- _PROBLEM_
The records below hold a stretch from the line with "[Cerca] (1148, 84)" through the line with "Оферта (65, 2136)"; return exactly those lines, ends included, and nothing more.

- _INFORMATION PROVIDED_
################
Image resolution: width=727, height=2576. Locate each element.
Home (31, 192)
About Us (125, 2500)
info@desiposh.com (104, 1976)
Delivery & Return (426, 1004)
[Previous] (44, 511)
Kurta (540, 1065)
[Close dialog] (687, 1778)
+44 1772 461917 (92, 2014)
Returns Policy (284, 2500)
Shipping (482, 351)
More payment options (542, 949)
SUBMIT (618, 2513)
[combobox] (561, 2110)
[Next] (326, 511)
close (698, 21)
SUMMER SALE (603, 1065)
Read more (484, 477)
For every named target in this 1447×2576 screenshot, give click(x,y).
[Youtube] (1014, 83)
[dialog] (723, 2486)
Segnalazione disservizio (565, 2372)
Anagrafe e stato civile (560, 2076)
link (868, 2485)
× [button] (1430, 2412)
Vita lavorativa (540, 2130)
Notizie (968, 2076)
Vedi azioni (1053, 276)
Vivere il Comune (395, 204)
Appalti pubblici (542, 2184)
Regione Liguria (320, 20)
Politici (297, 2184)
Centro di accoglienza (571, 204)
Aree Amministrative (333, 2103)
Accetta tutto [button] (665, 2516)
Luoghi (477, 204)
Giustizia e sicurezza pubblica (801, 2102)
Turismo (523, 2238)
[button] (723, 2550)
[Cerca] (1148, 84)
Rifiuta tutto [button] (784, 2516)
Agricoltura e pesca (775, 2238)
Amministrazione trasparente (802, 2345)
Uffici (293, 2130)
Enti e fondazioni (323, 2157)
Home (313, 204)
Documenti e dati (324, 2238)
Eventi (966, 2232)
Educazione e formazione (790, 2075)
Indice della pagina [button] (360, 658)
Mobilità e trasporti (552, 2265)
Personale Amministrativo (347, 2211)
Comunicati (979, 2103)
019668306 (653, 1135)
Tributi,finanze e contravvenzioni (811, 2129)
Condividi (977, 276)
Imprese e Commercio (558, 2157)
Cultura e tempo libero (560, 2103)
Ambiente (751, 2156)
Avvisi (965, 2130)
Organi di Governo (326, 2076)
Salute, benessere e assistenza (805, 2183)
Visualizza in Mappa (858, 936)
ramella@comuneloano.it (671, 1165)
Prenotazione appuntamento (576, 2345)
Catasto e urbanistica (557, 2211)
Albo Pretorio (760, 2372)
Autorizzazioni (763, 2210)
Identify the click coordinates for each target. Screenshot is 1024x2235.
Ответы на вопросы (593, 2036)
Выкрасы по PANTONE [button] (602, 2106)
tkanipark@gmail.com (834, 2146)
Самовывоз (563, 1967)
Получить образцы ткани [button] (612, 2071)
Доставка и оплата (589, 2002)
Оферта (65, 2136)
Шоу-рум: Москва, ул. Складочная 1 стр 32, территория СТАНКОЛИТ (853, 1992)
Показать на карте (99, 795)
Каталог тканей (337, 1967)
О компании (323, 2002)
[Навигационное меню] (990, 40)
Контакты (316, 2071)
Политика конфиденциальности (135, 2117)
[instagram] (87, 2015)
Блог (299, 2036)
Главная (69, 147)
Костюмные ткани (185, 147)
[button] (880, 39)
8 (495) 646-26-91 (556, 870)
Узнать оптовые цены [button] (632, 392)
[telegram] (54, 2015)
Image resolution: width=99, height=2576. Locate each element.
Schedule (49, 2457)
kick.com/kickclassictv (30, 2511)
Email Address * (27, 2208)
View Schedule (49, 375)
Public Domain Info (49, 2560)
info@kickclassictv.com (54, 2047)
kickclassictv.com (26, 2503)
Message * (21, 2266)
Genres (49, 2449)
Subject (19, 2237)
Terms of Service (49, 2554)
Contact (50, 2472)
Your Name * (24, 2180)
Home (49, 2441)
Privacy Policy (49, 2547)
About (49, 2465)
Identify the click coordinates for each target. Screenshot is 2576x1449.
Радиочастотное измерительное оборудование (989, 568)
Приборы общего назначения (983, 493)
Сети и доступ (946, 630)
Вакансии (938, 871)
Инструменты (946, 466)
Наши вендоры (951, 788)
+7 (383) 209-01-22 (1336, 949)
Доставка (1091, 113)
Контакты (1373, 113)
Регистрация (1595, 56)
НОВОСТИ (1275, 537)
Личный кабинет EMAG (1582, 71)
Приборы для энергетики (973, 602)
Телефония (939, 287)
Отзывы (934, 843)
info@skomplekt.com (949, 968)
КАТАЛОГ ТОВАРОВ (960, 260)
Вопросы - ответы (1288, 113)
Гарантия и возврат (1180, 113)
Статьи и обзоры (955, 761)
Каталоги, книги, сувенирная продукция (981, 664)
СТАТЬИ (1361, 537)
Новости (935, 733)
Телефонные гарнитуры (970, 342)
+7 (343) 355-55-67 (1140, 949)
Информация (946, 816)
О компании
################
- _YOUR SOLUTION_
[Cerca] (1148, 84)
Rifiuta tutto [button] (784, 2516)
Agricoltura e pesca (775, 2238)
Amministrazione trasparente (802, 2345)
Uffici (293, 2130)
Enti e fondazioni (323, 2157)
Home (313, 204)
Documenti e dati (324, 2238)
Eventi (966, 2232)
Educazione e formazione (790, 2075)
Indice della pagina [button] (360, 658)
Mobilità e trasporti (552, 2265)
Personale Amministrativo (347, 2211)
Comunicati (979, 2103)
019668306 (653, 1135)
Tributi,finanze e contravvenzioni (811, 2129)
Condividi (977, 276)
Imprese e Commercio (558, 2157)
Cultura e tempo libero (560, 2103)
Ambiente (751, 2156)
Avvisi (965, 2130)
Organi di Governo (326, 2076)
Salute, benessere e assistenza (805, 2183)
Visualizza in Mappa (858, 936)
ramella@comuneloano.it (671, 1165)
Prenotazione appuntamento (576, 2345)
Catasto e urbanistica (557, 2211)
Albo Pretorio (760, 2372)
Autorizzazioni (763, 2210)
Identify the click coordinates for each target. Screenshot is 1024x2235.
Ответы на вопросы (593, 2036)
Выкрасы по PANTONE [button] (602, 2106)
tkanipark@gmail.com (834, 2146)
Самовывоз (563, 1967)
Получить образцы ткани [button] (612, 2071)
Доставка и оплата (589, 2002)
Оферта (65, 2136)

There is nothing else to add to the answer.